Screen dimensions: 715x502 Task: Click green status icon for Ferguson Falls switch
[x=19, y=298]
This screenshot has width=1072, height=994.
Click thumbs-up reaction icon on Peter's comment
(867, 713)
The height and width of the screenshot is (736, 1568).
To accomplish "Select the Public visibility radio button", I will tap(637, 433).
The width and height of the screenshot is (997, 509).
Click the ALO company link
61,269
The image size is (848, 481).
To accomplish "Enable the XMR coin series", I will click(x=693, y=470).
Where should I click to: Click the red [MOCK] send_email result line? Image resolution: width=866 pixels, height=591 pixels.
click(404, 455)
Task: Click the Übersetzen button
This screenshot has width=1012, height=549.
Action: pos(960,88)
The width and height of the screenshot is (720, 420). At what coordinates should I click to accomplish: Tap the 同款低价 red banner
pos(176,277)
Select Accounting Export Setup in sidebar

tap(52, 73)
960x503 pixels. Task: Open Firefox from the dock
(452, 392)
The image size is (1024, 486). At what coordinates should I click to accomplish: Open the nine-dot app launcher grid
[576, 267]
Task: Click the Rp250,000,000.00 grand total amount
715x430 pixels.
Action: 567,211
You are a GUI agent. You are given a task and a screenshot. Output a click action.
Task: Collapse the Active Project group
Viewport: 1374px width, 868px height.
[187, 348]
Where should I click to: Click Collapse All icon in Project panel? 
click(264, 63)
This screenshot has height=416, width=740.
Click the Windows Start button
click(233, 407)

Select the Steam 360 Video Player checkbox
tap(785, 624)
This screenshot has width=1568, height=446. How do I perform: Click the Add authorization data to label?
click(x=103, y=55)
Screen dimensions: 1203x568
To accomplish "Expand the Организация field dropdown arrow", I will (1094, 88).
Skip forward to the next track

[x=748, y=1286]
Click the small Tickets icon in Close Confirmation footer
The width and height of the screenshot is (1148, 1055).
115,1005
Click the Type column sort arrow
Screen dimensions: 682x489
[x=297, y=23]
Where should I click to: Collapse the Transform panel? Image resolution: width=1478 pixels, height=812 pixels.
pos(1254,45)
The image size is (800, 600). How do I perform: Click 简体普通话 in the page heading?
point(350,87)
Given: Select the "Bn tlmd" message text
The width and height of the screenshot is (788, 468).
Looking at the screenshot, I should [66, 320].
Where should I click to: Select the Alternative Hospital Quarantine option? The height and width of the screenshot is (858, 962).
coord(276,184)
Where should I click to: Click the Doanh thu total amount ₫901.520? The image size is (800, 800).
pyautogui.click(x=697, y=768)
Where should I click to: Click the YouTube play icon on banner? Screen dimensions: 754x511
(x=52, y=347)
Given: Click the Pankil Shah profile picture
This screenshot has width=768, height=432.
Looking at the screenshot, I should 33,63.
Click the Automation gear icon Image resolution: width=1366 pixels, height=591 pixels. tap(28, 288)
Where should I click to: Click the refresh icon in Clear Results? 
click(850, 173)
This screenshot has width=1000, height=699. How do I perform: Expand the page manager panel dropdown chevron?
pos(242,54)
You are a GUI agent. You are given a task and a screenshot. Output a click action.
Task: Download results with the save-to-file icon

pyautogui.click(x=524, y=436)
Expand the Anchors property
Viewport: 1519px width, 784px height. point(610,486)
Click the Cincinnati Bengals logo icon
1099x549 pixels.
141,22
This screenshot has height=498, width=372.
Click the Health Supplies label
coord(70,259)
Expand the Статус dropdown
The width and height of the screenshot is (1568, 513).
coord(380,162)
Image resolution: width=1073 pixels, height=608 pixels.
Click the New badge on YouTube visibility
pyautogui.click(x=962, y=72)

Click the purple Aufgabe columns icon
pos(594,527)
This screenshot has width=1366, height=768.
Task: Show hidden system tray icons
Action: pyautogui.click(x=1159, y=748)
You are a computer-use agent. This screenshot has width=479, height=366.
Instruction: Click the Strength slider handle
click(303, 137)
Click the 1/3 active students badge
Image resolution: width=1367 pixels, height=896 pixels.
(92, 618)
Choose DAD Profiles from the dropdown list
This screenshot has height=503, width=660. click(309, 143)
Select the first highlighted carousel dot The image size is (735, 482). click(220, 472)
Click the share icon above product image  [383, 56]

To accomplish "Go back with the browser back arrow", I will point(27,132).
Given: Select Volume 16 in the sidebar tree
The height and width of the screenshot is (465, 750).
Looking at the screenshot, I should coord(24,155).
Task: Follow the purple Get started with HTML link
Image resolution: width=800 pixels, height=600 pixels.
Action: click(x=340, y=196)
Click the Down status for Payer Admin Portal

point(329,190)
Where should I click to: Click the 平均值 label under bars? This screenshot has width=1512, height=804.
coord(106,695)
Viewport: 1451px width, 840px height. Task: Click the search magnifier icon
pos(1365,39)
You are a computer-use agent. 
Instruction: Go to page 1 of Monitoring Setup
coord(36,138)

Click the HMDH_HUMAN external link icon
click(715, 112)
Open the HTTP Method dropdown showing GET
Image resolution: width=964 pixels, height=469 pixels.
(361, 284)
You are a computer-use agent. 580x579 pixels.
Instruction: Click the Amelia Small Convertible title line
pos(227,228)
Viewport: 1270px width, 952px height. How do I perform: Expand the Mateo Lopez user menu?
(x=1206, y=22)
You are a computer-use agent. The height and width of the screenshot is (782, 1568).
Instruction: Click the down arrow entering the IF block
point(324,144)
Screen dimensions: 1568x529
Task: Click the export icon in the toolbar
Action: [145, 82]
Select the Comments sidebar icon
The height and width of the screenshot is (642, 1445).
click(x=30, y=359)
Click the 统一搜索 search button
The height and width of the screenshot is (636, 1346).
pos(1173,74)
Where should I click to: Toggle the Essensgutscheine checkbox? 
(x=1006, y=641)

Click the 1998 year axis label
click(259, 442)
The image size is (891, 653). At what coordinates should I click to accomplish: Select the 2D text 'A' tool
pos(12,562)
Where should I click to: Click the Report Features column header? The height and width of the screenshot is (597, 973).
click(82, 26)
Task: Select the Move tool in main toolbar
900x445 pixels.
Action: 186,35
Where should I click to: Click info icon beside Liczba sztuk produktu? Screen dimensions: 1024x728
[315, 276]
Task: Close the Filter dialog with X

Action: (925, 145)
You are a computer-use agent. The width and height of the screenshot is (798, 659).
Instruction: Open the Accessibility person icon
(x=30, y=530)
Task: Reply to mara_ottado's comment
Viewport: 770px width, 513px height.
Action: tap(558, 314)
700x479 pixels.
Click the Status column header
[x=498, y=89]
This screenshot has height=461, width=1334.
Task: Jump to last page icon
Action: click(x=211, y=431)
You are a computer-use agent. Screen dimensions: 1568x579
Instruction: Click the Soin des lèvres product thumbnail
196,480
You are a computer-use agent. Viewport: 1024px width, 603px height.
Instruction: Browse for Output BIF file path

◆ ◆ ◆

**Task directions**. Set down each entry again, unchanged.

**Written answer**.
Screen dimensions: 715x502 Task: Click green status icon for Ferguson Falls switch
[x=19, y=298]
This screenshot has width=1072, height=994.
Click thumbs-up reaction icon on Peter's comment
(867, 713)
The height and width of the screenshot is (736, 1568).
To accomplish "Select the Public visibility radio button", I will tap(637, 433).
The width and height of the screenshot is (997, 509).
Click the ALO company link
61,269
The image size is (848, 481).
To accomplish "Enable the XMR coin series", I will click(x=693, y=470).
Where should I click to: Click the red [MOCK] send_email result line? Image resolution: width=866 pixels, height=591 pixels.
click(404, 455)
Task: Click the Übersetzen button
This screenshot has width=1012, height=549.
Action: pos(960,88)
The width and height of the screenshot is (720, 420). At what coordinates should I click to accomplish: Tap the 同款低价 red banner
pos(176,277)
Select Accounting Export Setup in sidebar

tap(52, 73)
960x503 pixels. Task: Open Firefox from the dock
(452, 392)
The image size is (1024, 486). At what coordinates should I click to accomplish: Open the nine-dot app launcher grid
[576, 267]
Task: Click the Rp250,000,000.00 grand total amount
715x430 pixels.
Action: 567,211
You are a GUI agent. You are given a task and a screenshot. Output a click action.
Task: Collapse the Active Project group
Viewport: 1374px width, 868px height.
[187, 348]
Where should I click to: Click Collapse All icon in Project panel? 
click(264, 63)
This screenshot has height=416, width=740.
Click the Windows Start button
click(233, 407)

Select the Steam 360 Video Player checkbox
tap(785, 624)
This screenshot has width=1568, height=446. How do I perform: Click the Add authorization data to label?
click(x=103, y=55)
Screen dimensions: 1203x568
To accomplish "Expand the Организация field dropdown arrow", I will (1094, 88).
Skip forward to the next track

[x=748, y=1286]
Click the small Tickets icon in Close Confirmation footer
The width and height of the screenshot is (1148, 1055).
115,1005
Click the Type column sort arrow
Screen dimensions: 682x489
[x=297, y=23]
Where should I click to: Collapse the Transform panel? Image resolution: width=1478 pixels, height=812 pixels.
pos(1254,45)
The image size is (800, 600). How do I perform: Click 简体普通话 in the page heading?
point(350,87)
Given: Select the "Bn tlmd" message text
The width and height of the screenshot is (788, 468).
Looking at the screenshot, I should [66, 320].
Where should I click to: Select the Alternative Hospital Quarantine option? The height and width of the screenshot is (858, 962).
coord(276,184)
Where should I click to: Click the Doanh thu total amount ₫901.520? The image size is (800, 800).
pyautogui.click(x=697, y=768)
Where should I click to: Click the YouTube play icon on banner? Screen dimensions: 754x511
(x=52, y=347)
Given: Click the Pankil Shah profile picture
This screenshot has width=768, height=432.
Looking at the screenshot, I should 33,63.
Click the Automation gear icon Image resolution: width=1366 pixels, height=591 pixels. tap(28, 288)
Where should I click to: Click the refresh icon in Clear Results? 
click(850, 173)
This screenshot has width=1000, height=699. How do I perform: Expand the page manager panel dropdown chevron?
pos(242,54)
You are a GUI agent. You are given a task and a screenshot. Output a click action.
Task: Download results with the save-to-file icon

pyautogui.click(x=524, y=436)
Expand the Anchors property
Viewport: 1519px width, 784px height. point(610,486)
Click the Cincinnati Bengals logo icon
1099x549 pixels.
141,22
This screenshot has height=498, width=372.
Click the Health Supplies label
coord(70,259)
Expand the Статус dropdown
The width and height of the screenshot is (1568, 513).
coord(380,162)
Image resolution: width=1073 pixels, height=608 pixels.
Click the New badge on YouTube visibility
pyautogui.click(x=962, y=72)

Click the purple Aufgabe columns icon
pos(594,527)
This screenshot has width=1366, height=768.
Task: Show hidden system tray icons
Action: pyautogui.click(x=1159, y=748)
You are a computer-use agent. This screenshot has width=479, height=366.
Instruction: Click the Strength slider handle
click(303, 137)
Click the 1/3 active students badge
Image resolution: width=1367 pixels, height=896 pixels.
(92, 618)
Choose DAD Profiles from the dropdown list
This screenshot has height=503, width=660. click(309, 143)
Select the first highlighted carousel dot The image size is (735, 482). click(220, 472)
Click the share icon above product image  [383, 56]

To accomplish "Go back with the browser back arrow", I will point(27,132).
Given: Select Volume 16 in the sidebar tree
The height and width of the screenshot is (465, 750).
Looking at the screenshot, I should coord(24,155).
Task: Follow the purple Get started with HTML link
Image resolution: width=800 pixels, height=600 pixels.
Action: click(x=340, y=196)
Click the Down status for Payer Admin Portal

point(329,190)
Where should I click to: Click the 平均值 label under bars? This screenshot has width=1512, height=804.
coord(106,695)
Viewport: 1451px width, 840px height. Task: Click the search magnifier icon
pos(1365,39)
You are a computer-use agent. 
Instruction: Go to page 1 of Monitoring Setup
coord(36,138)

Click the HMDH_HUMAN external link icon
click(715, 112)
Open the HTTP Method dropdown showing GET
Image resolution: width=964 pixels, height=469 pixels.
(361, 284)
You are a computer-use agent. 580x579 pixels.
Instruction: Click the Amelia Small Convertible title line
pos(227,228)
Viewport: 1270px width, 952px height. How do I perform: Expand the Mateo Lopez user menu?
(x=1206, y=22)
You are a computer-use agent. The height and width of the screenshot is (782, 1568).
Instruction: Click the down arrow entering the IF block
point(324,144)
Screen dimensions: 1568x529
Task: Click the export icon in the toolbar
Action: [145, 82]
Select the Comments sidebar icon
The height and width of the screenshot is (642, 1445).
click(x=30, y=359)
Click the 统一搜索 search button
The height and width of the screenshot is (636, 1346).
pos(1173,74)
Where should I click to: Toggle the Essensgutscheine checkbox? 
(x=1006, y=641)

Click the 1998 year axis label
click(259, 442)
The image size is (891, 653). At what coordinates should I click to accomplish: Select the 2D text 'A' tool
pos(12,562)
Where should I click to: Click the Report Features column header? The height and width of the screenshot is (597, 973).
click(82, 26)
Task: Select the Move tool in main toolbar
900x445 pixels.
Action: 186,35
Where should I click to: Click info icon beside Liczba sztuk produktu? Screen dimensions: 1024x728
[315, 276]
Task: Close the Filter dialog with X

Action: (925, 145)
You are a computer-use agent. The width and height of the screenshot is (798, 659).
Instruction: Open the Accessibility person icon
(x=30, y=530)
Task: Reply to mara_ottado's comment
Viewport: 770px width, 513px height.
Action: tap(558, 314)
700x479 pixels.
Click the Status column header
[x=498, y=89]
This screenshot has height=461, width=1334.
Task: Jump to last page icon
Action: click(x=211, y=431)
You are a computer-use agent. Screen dimensions: 1568x579
Instruction: Click the Soin des lèvres product thumbnail
196,480
You are a computer-use agent. Viewport: 1024px width, 603px height.
Instruction: Browse for Output BIF file path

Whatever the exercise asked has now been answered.